Required work -> Begin at the top of the records below and print each line exactly until the line containing "Screen dimensions: 1389x868" has been printed; any pictures are to be left out.

Recorded information ->
=====
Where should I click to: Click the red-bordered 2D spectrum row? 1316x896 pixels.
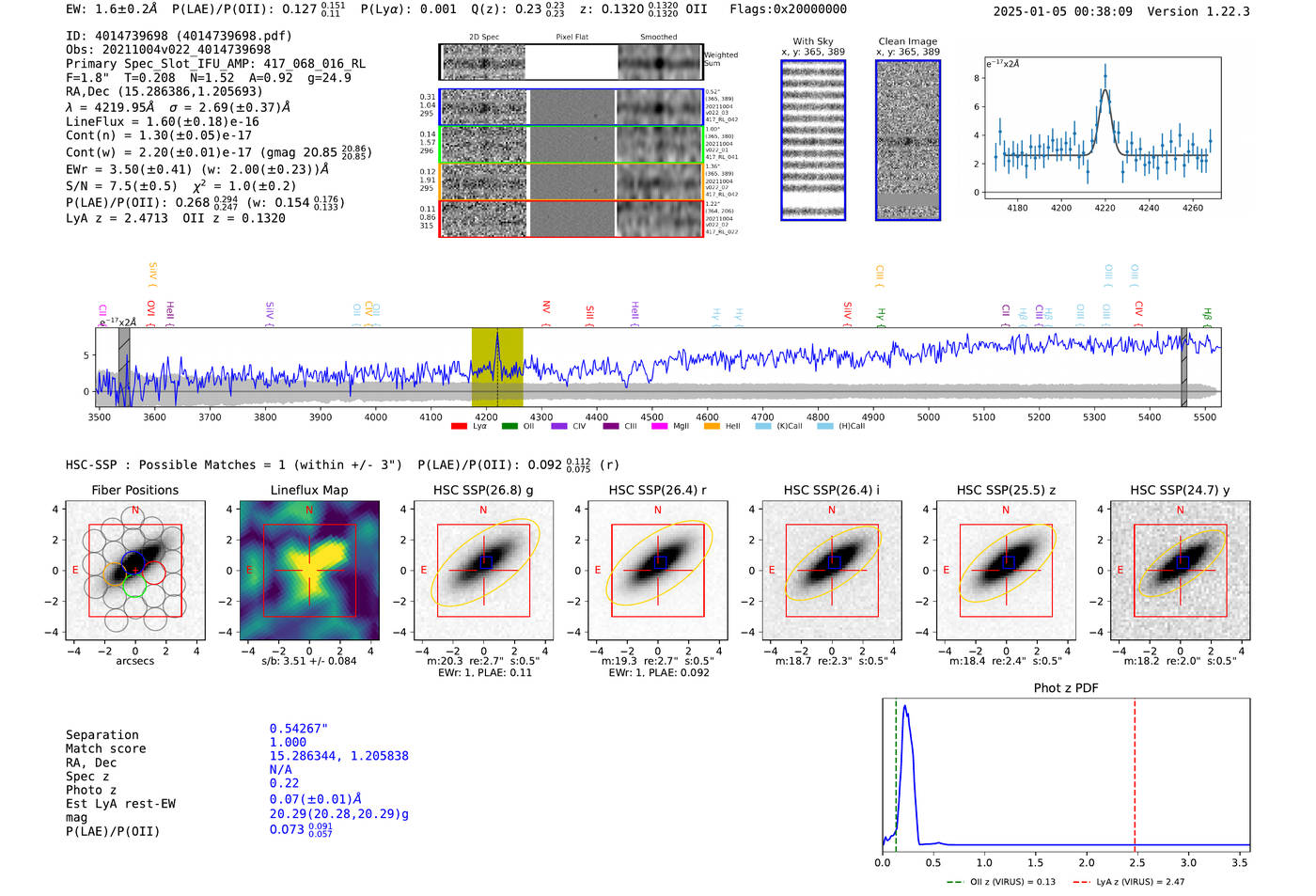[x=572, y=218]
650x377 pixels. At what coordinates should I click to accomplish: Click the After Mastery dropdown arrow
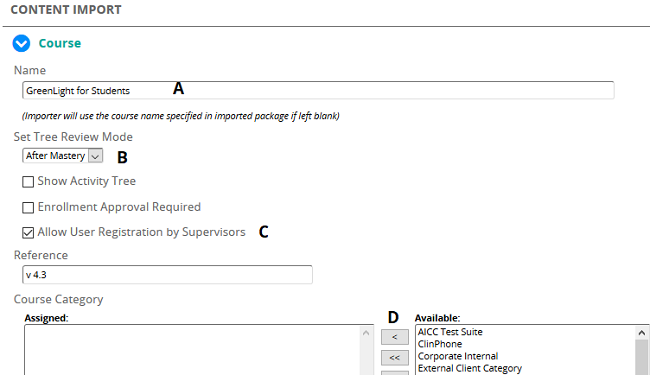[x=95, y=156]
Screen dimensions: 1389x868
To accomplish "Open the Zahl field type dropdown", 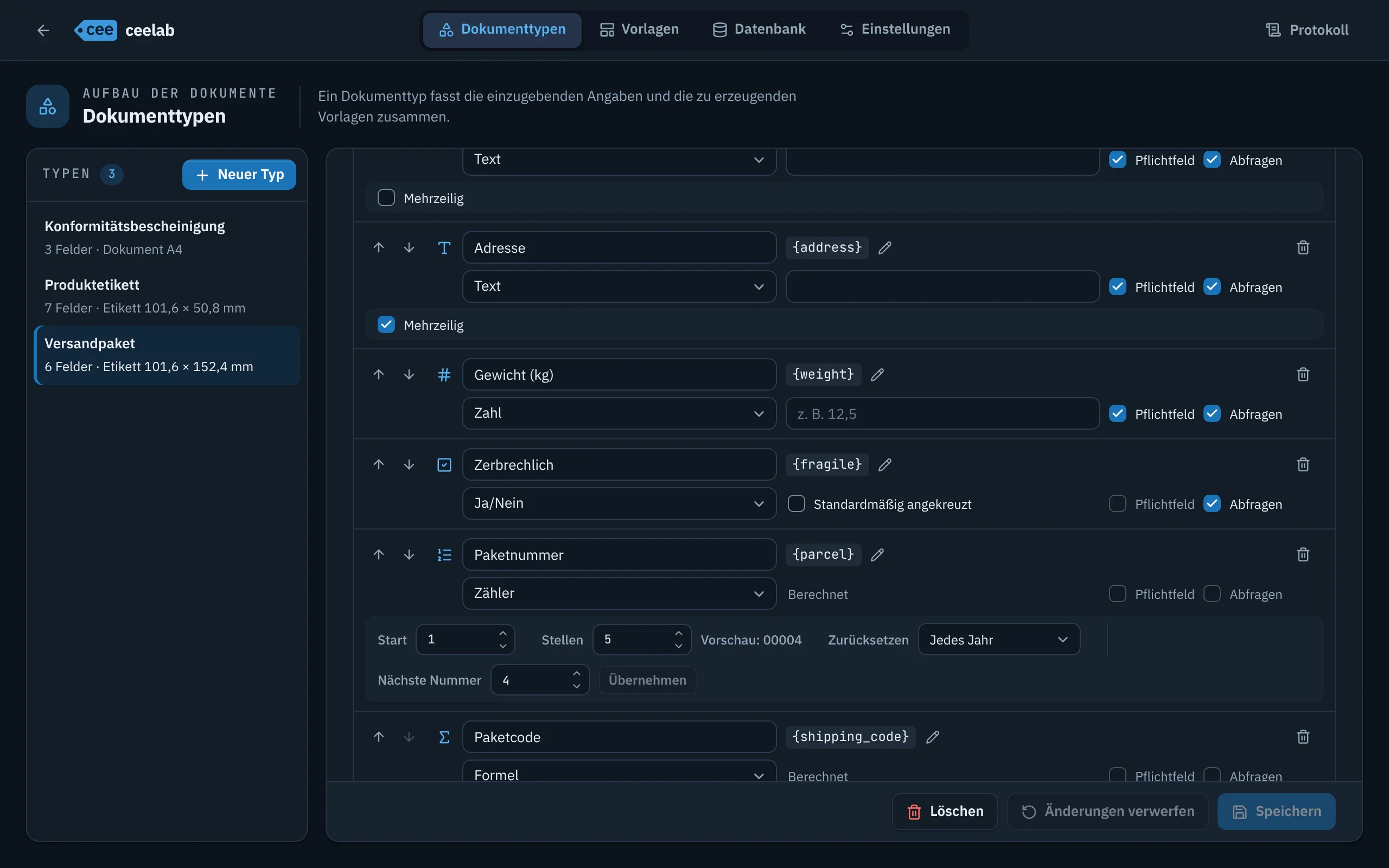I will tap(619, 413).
=====
Response box ->
Where should I click to: Click the red-bordered 2D spectrum row? 1316x896 pixels.
[x=572, y=218]
650x377 pixels. At what coordinates should I click to accomplish: Click the After Mastery dropdown arrow
[x=95, y=156]
Screen dimensions: 1389x868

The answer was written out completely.